Study text →
>>

RIKEN and Fujitsu today announced that operational testing of their jointly developed K computer (*1) has been completed as of June 29. The K computer will now be available for limited operations while it undergoes operational environment settings, adjustments, and user registration. It is due to go into full-scale operations for shared use at the end of September.
Working together under the Ministry of Education, Culture, Sports, Science and Technology's (MEXT) high-performance computing infrastructure (HPCI) initiative, Fujitsu and RIKEN developed the K computer with the goal of completing operational testing by the end of June 2012. The K computer brings together leading-edge technologies, including ultrafast and energy-efficient CPUs and a network capable of an immense amount of interconnectivity for high-performance and exceptional reliability. Installation of the supercomputer began in September 2010, and by the end of August 2011 all 864 racks had been delivered and installed. In the TOP500 (*2) ranking of the world's fastest supercomputers, the K computer ranked first for two consecutive reporting periods, June 2011 and November 2011, also winning top honors in all four divisions of the HPC Challenge (*3), and taking home the Gordon Bell (*4) award, as proof of its performance in real-world applications.

<<

Work to be completed →
Reproduce word for word the portion of the K computer announcement starting with "RIKEN and Fujitsu" and going on through "end of September.".

Listed records →
>>

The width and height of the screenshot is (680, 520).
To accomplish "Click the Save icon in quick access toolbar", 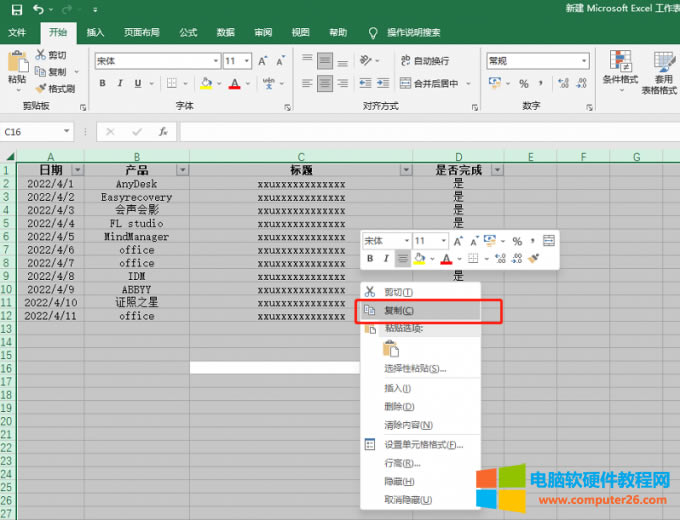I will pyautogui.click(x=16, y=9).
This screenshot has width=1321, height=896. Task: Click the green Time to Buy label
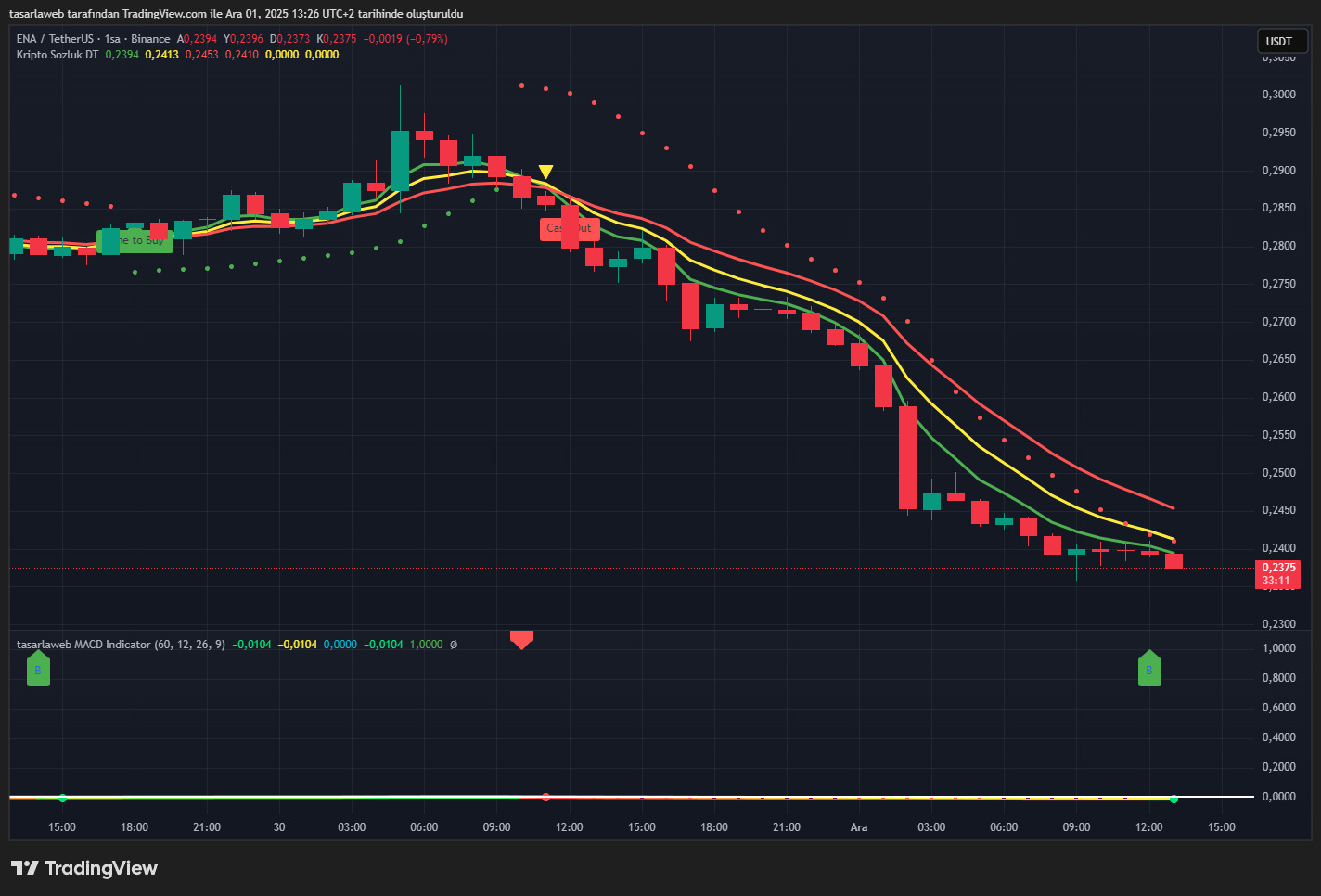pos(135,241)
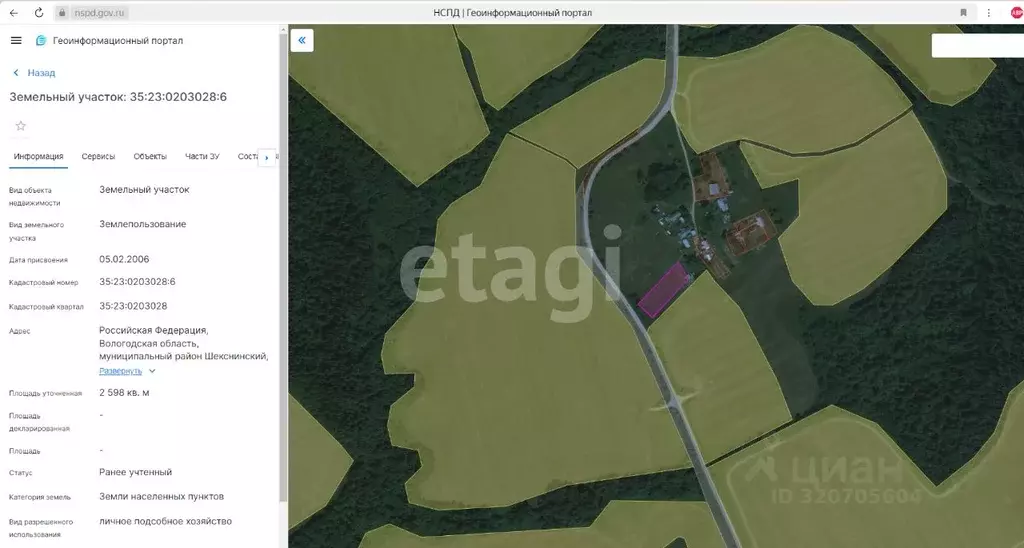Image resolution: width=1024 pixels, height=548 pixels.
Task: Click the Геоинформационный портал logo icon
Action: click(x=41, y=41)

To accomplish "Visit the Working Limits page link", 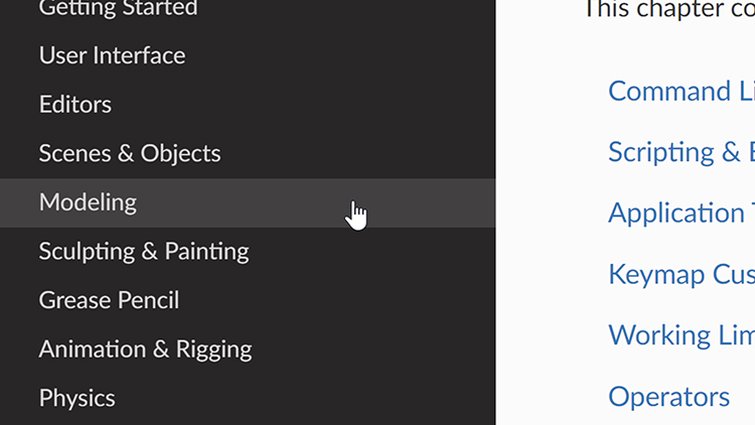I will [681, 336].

<<
>>

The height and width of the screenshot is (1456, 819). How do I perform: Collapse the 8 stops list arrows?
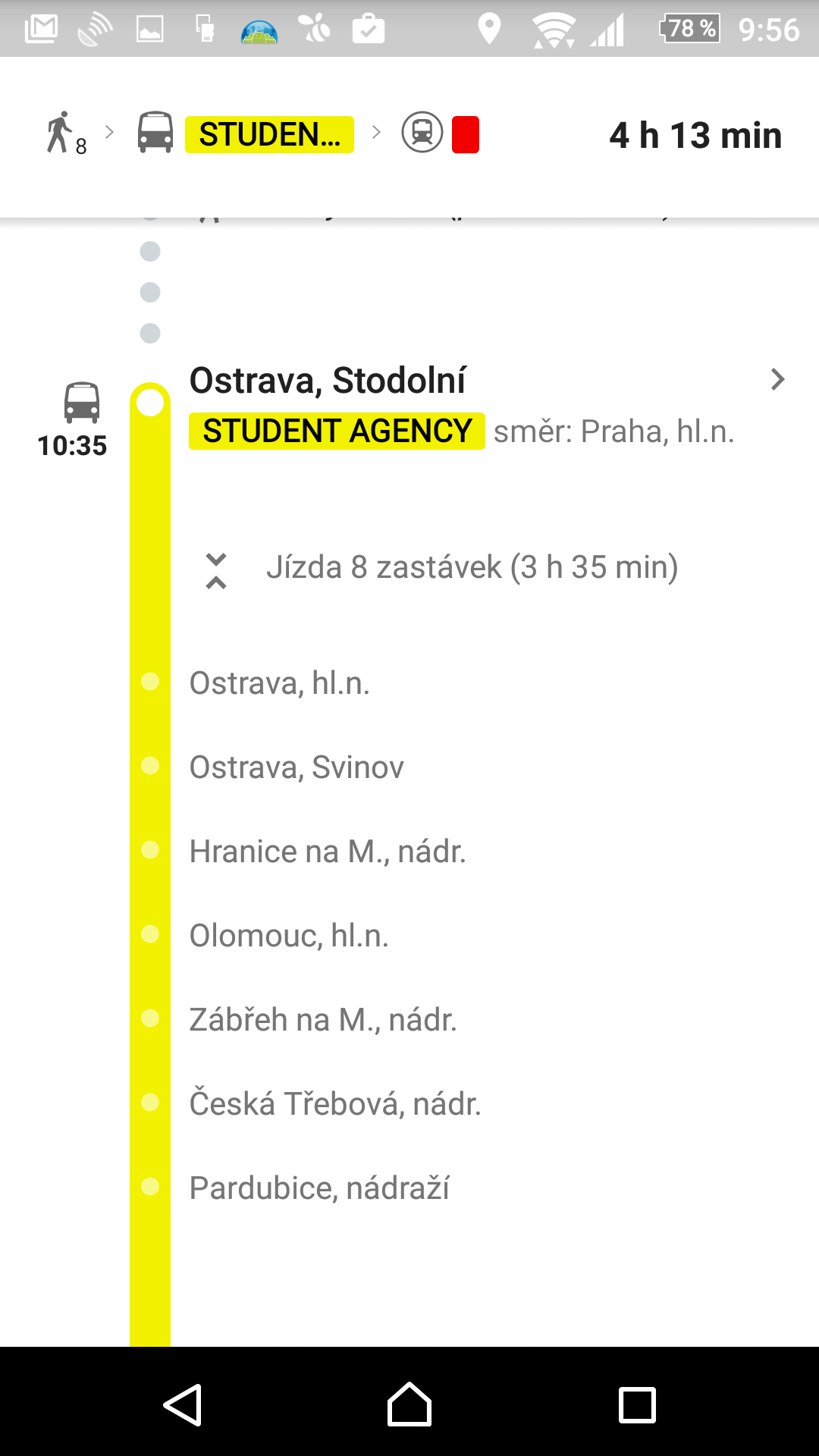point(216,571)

<<

Task solution →
RIKEN and Fujitsu today announced that operational testing of their jointly developed K computer (*1) has been completed as of June 29. The K computer will now be available for limited operations while it undergoes operational environment settings, adjustments, and user registration. It is due to go into full-scale operations for shared use at the end of September.